**WHAT YOU ARE ASKED TO DO:** Search the records for lines with the word "Pick" and copy each match.

**DATA TO PROCESS:**

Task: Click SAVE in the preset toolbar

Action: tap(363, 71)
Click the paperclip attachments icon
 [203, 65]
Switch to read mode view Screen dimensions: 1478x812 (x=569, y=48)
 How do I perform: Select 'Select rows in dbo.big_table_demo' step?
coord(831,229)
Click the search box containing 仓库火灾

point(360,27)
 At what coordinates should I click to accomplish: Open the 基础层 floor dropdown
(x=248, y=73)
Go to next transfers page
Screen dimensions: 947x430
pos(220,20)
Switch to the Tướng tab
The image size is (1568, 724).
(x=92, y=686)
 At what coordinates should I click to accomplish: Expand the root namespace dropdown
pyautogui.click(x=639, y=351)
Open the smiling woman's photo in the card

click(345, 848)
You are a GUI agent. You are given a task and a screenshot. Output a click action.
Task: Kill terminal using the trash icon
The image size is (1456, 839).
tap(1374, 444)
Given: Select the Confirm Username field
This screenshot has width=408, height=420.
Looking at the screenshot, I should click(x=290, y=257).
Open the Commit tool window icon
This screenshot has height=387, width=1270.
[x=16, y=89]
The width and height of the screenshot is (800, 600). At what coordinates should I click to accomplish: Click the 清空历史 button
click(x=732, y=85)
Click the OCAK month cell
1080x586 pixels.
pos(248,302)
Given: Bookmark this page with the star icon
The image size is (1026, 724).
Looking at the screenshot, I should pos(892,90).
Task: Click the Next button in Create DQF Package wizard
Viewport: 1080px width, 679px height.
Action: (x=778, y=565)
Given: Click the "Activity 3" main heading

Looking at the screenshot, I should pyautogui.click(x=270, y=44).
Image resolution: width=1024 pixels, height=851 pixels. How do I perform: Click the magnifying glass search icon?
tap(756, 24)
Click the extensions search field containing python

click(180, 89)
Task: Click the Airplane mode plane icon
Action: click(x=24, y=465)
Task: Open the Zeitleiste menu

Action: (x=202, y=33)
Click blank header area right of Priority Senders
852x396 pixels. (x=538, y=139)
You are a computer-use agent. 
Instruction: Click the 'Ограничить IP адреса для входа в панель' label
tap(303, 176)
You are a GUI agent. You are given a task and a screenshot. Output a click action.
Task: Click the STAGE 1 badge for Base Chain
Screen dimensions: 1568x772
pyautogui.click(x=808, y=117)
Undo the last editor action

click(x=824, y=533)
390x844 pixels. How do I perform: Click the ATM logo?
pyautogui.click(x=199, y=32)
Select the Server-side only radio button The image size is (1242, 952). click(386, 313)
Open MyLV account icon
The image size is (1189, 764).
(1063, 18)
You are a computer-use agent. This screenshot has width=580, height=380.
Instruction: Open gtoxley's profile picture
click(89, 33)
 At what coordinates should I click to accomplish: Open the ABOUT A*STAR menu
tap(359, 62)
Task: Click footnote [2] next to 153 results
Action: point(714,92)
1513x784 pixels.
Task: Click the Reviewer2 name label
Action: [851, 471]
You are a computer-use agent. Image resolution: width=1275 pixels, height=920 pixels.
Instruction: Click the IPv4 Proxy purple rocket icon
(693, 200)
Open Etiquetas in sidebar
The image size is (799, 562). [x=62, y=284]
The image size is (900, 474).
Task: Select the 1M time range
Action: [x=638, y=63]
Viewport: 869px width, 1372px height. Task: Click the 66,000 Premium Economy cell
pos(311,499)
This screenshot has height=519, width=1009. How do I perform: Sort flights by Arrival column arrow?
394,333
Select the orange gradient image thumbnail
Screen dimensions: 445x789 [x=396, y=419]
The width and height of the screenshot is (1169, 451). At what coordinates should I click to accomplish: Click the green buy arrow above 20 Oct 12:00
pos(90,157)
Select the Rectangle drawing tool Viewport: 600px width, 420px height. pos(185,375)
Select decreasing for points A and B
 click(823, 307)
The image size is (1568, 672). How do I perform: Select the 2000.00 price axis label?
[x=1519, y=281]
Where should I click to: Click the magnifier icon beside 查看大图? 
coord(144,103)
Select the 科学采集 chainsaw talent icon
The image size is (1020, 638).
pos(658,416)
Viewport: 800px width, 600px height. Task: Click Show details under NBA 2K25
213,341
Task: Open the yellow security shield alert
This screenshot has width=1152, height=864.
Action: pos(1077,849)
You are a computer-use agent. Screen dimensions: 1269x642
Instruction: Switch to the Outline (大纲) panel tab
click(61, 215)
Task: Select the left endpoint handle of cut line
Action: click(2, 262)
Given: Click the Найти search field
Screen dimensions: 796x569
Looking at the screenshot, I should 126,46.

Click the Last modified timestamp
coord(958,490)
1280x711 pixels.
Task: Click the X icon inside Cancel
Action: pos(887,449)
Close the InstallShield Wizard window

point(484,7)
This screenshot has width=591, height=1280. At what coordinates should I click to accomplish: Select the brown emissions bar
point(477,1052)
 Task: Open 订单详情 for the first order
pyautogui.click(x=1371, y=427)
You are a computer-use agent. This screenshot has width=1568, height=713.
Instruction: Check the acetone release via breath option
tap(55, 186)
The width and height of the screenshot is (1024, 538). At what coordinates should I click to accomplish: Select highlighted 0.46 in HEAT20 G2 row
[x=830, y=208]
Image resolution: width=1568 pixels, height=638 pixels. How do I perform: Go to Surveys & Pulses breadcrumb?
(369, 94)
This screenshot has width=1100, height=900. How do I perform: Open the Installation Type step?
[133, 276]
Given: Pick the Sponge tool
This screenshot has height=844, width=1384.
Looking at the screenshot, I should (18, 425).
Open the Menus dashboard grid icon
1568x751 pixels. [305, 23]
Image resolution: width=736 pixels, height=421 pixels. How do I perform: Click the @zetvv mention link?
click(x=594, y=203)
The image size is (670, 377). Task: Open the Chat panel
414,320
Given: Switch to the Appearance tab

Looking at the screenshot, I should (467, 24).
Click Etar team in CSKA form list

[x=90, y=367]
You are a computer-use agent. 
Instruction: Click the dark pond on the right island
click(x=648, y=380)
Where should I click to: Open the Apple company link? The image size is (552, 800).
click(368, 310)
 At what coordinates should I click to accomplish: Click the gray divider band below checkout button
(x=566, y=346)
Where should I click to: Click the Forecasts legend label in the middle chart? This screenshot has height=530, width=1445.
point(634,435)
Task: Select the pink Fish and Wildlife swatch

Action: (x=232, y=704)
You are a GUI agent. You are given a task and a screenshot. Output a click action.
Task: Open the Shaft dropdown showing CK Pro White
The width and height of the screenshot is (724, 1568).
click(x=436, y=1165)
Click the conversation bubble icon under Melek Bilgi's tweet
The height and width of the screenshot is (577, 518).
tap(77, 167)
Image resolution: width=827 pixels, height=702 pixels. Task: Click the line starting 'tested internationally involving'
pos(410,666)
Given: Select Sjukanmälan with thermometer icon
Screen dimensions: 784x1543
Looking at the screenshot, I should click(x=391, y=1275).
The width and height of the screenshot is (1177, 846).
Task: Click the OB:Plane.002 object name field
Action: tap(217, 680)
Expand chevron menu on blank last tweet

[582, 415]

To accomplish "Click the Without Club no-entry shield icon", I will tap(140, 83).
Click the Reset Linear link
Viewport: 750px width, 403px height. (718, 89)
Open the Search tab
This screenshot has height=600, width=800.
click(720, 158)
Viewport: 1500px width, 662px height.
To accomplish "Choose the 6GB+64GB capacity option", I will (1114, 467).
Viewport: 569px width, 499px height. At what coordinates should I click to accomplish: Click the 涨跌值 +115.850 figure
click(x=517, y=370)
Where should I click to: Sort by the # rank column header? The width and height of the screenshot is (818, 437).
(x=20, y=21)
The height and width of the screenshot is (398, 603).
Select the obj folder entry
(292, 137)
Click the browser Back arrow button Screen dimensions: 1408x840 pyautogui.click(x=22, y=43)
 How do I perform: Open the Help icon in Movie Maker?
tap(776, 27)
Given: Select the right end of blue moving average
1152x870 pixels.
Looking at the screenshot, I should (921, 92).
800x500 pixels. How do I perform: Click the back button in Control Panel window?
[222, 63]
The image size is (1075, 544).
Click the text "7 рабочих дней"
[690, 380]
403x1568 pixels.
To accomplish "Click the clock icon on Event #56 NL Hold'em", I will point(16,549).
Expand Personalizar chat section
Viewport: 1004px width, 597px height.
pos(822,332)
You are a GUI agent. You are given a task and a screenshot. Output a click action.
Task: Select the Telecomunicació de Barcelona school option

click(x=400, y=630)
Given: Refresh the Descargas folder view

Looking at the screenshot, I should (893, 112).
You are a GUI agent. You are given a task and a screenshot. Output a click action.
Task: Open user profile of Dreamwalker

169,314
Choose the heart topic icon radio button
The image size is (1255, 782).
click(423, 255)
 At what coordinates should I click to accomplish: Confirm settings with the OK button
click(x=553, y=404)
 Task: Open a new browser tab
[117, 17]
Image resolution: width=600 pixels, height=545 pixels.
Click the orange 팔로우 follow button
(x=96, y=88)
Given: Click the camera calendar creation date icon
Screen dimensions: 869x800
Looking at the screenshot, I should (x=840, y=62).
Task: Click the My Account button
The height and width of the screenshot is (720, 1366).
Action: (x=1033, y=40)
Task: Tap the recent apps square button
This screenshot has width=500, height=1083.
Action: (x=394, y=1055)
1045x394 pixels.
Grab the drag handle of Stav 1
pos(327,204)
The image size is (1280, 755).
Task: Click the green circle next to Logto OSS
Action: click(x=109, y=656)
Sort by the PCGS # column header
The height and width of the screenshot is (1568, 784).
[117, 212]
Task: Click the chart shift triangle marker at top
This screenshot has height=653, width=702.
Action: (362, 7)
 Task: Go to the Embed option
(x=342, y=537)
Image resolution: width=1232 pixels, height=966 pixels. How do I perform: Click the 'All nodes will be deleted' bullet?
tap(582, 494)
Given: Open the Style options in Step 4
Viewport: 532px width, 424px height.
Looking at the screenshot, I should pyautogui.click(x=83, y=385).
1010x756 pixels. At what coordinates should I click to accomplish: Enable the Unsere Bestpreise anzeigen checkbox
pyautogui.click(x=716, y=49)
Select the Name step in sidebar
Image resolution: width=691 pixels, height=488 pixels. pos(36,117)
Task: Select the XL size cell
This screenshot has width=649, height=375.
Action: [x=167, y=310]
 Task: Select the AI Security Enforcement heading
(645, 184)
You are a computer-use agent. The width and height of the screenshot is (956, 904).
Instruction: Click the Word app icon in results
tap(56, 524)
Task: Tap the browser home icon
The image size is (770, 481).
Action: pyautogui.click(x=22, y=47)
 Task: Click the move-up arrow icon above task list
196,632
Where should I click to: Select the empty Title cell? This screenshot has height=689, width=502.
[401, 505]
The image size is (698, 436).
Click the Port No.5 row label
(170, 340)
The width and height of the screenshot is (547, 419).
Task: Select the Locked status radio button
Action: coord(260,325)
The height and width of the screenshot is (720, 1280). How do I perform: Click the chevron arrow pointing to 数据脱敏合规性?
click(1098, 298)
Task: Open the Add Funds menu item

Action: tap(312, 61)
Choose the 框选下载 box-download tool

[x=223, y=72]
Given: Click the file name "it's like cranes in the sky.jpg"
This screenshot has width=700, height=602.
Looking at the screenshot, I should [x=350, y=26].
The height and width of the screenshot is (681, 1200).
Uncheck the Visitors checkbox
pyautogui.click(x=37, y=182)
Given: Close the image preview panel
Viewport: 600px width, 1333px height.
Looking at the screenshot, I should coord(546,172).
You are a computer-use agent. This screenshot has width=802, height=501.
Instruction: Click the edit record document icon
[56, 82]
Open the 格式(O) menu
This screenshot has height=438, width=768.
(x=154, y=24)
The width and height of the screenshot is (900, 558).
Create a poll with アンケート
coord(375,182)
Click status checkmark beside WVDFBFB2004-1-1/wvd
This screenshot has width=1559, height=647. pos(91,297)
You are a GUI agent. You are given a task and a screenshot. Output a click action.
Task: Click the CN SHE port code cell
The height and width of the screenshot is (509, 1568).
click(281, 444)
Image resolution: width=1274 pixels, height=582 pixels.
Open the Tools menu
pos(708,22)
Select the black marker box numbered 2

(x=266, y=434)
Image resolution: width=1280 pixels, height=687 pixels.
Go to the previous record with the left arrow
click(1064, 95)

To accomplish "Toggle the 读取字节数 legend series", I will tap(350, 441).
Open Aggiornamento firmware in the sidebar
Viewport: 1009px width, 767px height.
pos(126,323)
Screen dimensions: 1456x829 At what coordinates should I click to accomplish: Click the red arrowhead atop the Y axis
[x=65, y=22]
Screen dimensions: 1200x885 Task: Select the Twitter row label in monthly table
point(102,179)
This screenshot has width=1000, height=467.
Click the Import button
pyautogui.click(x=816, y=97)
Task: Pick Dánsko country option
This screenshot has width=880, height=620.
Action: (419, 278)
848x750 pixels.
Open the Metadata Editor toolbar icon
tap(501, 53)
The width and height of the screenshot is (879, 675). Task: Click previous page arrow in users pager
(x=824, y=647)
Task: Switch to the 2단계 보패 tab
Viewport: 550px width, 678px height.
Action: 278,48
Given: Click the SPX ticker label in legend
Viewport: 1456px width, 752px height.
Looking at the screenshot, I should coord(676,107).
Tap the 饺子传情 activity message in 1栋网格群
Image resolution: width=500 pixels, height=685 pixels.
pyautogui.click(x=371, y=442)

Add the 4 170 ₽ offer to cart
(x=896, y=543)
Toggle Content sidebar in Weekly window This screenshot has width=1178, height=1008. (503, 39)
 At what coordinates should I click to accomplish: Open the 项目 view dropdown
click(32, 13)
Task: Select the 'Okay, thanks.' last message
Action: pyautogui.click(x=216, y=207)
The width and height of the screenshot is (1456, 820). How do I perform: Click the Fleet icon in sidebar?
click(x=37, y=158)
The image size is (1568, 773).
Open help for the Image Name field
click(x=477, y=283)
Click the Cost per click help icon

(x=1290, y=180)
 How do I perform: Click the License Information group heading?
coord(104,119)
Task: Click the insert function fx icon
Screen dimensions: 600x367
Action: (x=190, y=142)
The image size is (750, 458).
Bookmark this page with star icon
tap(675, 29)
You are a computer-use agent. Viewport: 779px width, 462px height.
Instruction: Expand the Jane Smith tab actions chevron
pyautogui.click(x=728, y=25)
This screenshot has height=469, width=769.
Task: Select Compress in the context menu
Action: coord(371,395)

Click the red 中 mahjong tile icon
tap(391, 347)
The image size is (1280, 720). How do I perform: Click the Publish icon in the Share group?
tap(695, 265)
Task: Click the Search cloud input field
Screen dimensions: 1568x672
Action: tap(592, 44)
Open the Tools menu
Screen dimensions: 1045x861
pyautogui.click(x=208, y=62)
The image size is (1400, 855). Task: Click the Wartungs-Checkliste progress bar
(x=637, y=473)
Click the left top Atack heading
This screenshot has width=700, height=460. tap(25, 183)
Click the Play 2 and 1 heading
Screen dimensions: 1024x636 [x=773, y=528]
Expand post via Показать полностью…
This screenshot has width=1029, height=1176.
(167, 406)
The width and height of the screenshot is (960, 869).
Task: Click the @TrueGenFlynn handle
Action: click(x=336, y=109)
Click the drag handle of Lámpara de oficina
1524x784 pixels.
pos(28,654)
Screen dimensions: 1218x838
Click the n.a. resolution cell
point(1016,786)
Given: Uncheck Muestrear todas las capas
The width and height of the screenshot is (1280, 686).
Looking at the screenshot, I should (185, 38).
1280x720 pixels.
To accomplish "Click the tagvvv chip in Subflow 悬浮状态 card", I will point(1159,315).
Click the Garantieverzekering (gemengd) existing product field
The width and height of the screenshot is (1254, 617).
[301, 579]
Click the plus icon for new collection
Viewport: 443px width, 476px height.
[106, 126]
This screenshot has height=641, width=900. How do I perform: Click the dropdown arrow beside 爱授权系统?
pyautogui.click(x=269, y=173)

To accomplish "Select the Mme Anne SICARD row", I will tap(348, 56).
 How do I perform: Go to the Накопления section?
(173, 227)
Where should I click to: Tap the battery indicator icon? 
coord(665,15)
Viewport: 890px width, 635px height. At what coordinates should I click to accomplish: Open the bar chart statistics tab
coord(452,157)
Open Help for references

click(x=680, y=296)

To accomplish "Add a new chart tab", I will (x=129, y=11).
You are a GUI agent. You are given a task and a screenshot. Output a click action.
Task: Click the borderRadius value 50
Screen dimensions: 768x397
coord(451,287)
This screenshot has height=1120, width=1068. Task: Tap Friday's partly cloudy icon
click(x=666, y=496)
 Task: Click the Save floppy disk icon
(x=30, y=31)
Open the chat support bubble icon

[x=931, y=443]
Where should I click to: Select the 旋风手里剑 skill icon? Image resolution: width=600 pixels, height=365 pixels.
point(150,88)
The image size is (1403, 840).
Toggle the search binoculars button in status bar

**TASK SOLUTION:**
Given: Pick the Sponge tool
Task: Pick Dánsko country option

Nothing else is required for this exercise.